Each year Rio Ethical Fashion brings together over 600 stakeholders including academia, industry, NGOs, brands and producers from different sectors of the fashion industry to discuss the boundaries of the fashion market on one key theme - how to make fashion more ethical and sustainable.
It is a global multi-stakeholder platform and this year’s forum will be running from 30 October through 30 November in a fully digital format. Various events including panel discussions, film screenings and webinars which will be orchestrated to critically address one central question: how can we redesign the fashion system?
This year Dr. Hakan Karaosman, Researcher for UCD College of Business, joins the distinguished speaker line-up as an advocate for social and environmental justice in and across fashion supply chains, and will bring UCD to a global platform to showcase how our leading-edge research is calling for radical systemic change.
The 1.3 trillion-euro fashion industry employs more than 300 million people with a strong gender focus, as 75% of all garment workers are women. Fashion is indeed one of the few industries that benefits from long, dispersed and fragmented supply chains which are notoriously secretive.
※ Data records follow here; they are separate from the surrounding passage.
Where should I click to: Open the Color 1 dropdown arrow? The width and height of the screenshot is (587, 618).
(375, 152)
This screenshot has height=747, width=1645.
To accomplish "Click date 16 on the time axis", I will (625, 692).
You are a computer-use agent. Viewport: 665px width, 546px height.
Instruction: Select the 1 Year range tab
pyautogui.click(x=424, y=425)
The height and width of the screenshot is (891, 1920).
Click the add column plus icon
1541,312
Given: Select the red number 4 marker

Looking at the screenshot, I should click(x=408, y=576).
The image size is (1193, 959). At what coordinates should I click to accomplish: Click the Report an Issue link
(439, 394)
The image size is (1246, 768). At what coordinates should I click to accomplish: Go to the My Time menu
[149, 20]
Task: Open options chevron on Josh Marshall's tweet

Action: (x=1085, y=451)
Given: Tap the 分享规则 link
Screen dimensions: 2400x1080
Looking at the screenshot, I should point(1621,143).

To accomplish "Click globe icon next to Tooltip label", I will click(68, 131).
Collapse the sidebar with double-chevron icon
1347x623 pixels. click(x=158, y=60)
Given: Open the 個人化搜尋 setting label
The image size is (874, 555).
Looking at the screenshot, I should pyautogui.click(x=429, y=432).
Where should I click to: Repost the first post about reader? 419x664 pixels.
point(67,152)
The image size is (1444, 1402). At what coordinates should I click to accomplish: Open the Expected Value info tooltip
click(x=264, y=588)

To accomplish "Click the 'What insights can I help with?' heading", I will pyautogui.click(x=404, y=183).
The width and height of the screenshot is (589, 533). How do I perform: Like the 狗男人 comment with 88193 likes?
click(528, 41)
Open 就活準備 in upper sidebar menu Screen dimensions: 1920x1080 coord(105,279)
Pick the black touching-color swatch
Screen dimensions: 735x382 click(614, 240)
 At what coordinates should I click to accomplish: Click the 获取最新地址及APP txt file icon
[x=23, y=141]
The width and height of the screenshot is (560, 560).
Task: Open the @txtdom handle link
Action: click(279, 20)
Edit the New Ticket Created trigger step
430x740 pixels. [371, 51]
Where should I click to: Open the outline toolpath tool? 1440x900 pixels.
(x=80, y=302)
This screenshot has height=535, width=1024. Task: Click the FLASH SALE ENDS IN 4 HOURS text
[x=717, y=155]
Geographical as well as social distance between buyers and suppliers and imbalanced power relations prevent the transition to environmentally and socially sustainable supply chains.
As part of the event Dr. Hakan Karaosman will host Livia Firth in a key-note interview.
“I will be uncovering some social constructs and will be talking social justice, inclusion and representation in a frank conversation with Livia Firth,” said Dr. Karaosman. “Livia and I would like to highlight the fact that the actual business model is broken and absolutely unsustainable. That being said, I will explore how we must restructure the fashion system through worker representation and inclusion. And this conversation with her will be a monumental manifestation of what our research advocates for.”
Working with Professor Donna Marshall, Vice-Principal For Research & Innovation at UCD College of Business, the Fashion’s Responsible Supply Chain Hub (FReSCH) project was awarded by the European Commission Research Executive Agency. It is one of the first research projects to investigate the trade-offs, tensions and outcomes between economic, social and environmental sustainability in the transition to a low-carbon circular fashion industry.
“We need a supply chain culture to make the fashion system resilient, responsible and effective,” said Dr. Karaosman. “Professor Marshall and I are determined to advocate for worker representation, inclusivity and fairness for all. We are and will be creating theoretical frameworks and conceptual models to demonstrate how purchasing and supply practices can support the development of responsible and effective partnerships. We are not interested in incremental messages, we are interested in robust, scientific and transformative research to help overcome the tensions between economic, social and environmental pillars of sustainability.”